── STUDY TEXT ──

Sunday, August 12, 2012

Don't Fear the Blue Pencil


   My friend Susan asked me months ago whether I would like to read the manuscript of a novel written by a college friend who wanted reactions and comments. It was an action/adventure/mystery story set in Florida, and it came in a box. There's something old-fashioned and rather romantic about a four-inch stack of typing paper covered with double-spaced writing. Okay, it was printer paper, but it made me think of the clacking of an old Remington typewriter, over which the writer smokes and sweats. A few penciled notes showed where he had had a better idea after the however-many rewrites it had taken to make the story presentable.  A couple of other readers had been there before me and written a note or two.
     I sharpened my pencil, stretched my arms like Art Carney on The Honeymooners, and dug in. I usually warn people when they ask me to look at a piece of writing that I will be picky and strict. That’s the way I was taught in journalism school by the last of the crusty old newspapermen, who expected us to know exactly where the commas go and how to match a subject and verb. Scarcely a paper got past them without a flock of marks. When I did the copy-editing for a church newsletter, one writer would tell me “Here, work your magic.” She liked seeing her work improved, and she saw that the changes made it better. Others, though, were offended when I changed jargon to plain English or cut out the rows of exclamation points. It’s hard to be edited; it’s like surgery. But when the editor knows what he’s doing, the writing gets better.

───
── STORED DATA ──

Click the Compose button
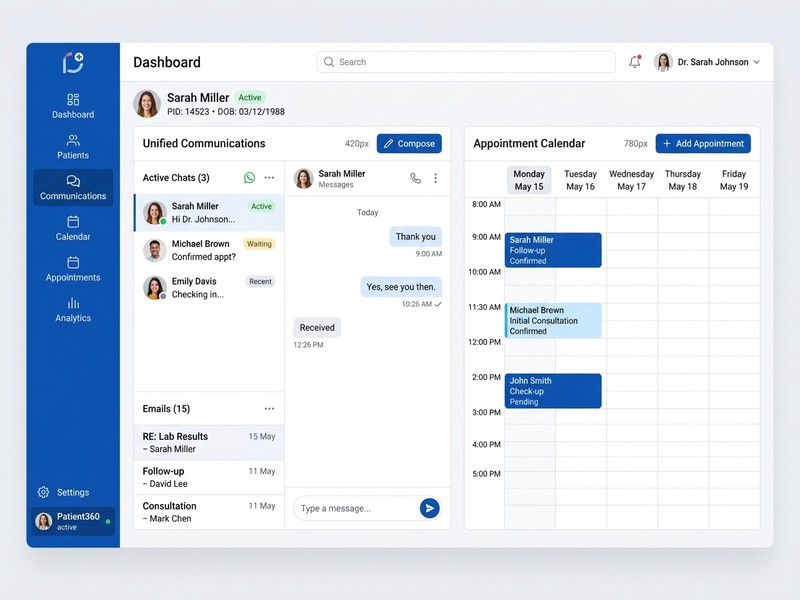 (409, 144)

───

WHAT TO DO:
[A] In the blog post about editing a friend's novel, where was the manuscript's story set?
[B] Continue the blog post about editing a friend's novel, starting after its last sentence.

REPLIES:
[A] Florida.

[B]
     In Ken Pelham’s Brigands Key (That’s the book. Go read it. After you finish reading this, of course.) I found some ways to make the writing more effective. I found a plot element that needed fixing—a character dropped a significant little item, but a bit later somehow had it on her. Another character described the city of Osnabruck, Germany, as lying close to the French border. I double-checked it on a map, but I knew that Osnabruck was in northern Germany, far from France. In an exhibition of God’s sense of humor, He had placed Ken’s manuscript in the hands of someone—me—who had a great-grandfather who came from… Osnabruck. I’ve been there and met my cousins, descendants of the brother who stayed behind to run Hehmann’s Gasthaus while my great-grandfather sailed to a new life in New York.
     Anyway, Ken was smart and professional and made the changes. Then the book was published. He had a book-signing at the downtown Orlando library, and, afterward, Susan had a party for him. There I got to see my name in his acknowledgments, and he signed a book for me. I looked so happy, my friend Christine took phone photos. It was almost as thrilling as having a book published myself.